Так сама тюрьма стирала различие между теми, кому было поручено дело «исправления» преступников, и теми, кто подлежал исправлению. Мне припоминается здесь еще одна жестокая забава, появление которой среди арестантов вполне объясняется также самим тюремным режимом: арестанты развлекались превращением пойманных ими голубей в «каторжников». Они выполняли над ними то самое, что предписывалось исполнять над теми из них самих, кто подлежал ссылке в каторжные работы, – выбривали голубям половину головы и надевали им на ноги кандалы из ниток.
Самый распространенный вид представлений – «судебные репетиции». О них говорит еще Ядринцев и подробно описывает Брейтман.

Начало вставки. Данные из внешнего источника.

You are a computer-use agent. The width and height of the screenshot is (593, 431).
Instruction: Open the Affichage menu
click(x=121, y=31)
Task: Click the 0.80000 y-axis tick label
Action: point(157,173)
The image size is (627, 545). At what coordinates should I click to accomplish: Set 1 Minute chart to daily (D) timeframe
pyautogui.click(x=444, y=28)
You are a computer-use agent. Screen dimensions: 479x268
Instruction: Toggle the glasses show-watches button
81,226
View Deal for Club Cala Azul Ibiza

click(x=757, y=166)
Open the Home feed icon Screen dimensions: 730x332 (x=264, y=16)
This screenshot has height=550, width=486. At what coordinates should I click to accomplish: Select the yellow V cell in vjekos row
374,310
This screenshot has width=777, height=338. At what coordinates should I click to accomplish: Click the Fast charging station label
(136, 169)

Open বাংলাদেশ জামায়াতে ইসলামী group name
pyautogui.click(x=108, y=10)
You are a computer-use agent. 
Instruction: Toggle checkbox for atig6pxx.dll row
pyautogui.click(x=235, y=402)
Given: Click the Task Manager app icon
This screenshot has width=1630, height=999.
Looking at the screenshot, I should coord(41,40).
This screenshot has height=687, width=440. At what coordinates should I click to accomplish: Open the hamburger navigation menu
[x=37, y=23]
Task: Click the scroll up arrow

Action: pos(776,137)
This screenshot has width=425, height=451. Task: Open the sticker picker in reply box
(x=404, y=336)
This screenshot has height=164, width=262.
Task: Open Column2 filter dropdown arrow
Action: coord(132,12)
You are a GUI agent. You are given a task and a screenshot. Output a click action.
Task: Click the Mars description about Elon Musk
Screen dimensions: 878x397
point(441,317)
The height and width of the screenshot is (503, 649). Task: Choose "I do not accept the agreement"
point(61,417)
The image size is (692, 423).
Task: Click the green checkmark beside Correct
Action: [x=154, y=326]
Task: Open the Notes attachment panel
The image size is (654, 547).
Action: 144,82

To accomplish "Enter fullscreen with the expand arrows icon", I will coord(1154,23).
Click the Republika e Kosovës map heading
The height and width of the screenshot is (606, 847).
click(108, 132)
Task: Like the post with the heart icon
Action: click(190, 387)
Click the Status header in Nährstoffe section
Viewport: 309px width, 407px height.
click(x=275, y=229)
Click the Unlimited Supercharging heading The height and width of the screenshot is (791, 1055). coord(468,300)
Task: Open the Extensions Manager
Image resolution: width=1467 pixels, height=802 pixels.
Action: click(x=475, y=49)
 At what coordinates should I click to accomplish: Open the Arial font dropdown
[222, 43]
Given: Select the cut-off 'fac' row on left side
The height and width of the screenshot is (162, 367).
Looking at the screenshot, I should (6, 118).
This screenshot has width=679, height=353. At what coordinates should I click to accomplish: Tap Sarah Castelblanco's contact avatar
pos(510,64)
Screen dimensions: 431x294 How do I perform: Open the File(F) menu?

По описанию последнего, они являются довольно точным изображением настоящих процессов. Среди арестантов выбираются актеры на все судебные должности: председателя суда, двух «безгласных» (члены суда), 12 «шаферов», т. е. присяжных заседателей, прокурора и защитника. Прения сторон – «грызня» – доставляют особое удовольствие публике. Ядринцев отмечает, что развлекавшиеся судебными представлениями арестанты постоянно сочиняли друг на друга обвинения, чтобы поразвлечься спектаклем суда. С музыкою в тюрьме повторяется то же, что происходит с театром. В них видят развлечение, но не видят, что они вместе с тем – могучее воспитательное средство. От скольких бы нравственных безобразий была спасена тюрьма, насколько бы там было меньше разврата, если б там завели свой арестантский оркестр и если бы легализировали арестантское пение. Борьба с пением в тюрьме никогда не достигала успеха. Тюрьма пела хором, пели арестанты соло. Никакие строгости не могли заставить песню затихнуть, исчезнуть. Громко неслась по всему пути ссылки старинная песня колодников «Милосердная». Одни песни уступали место другим. Репертуар менялся. Но все дошедшие до нас от различных годов описания тюремной песни говорят о потрясающем впечатлении, производимом ею на слушателей. Через вереницу годов прошла какая-то одна щемящая нота тюремных мотивов.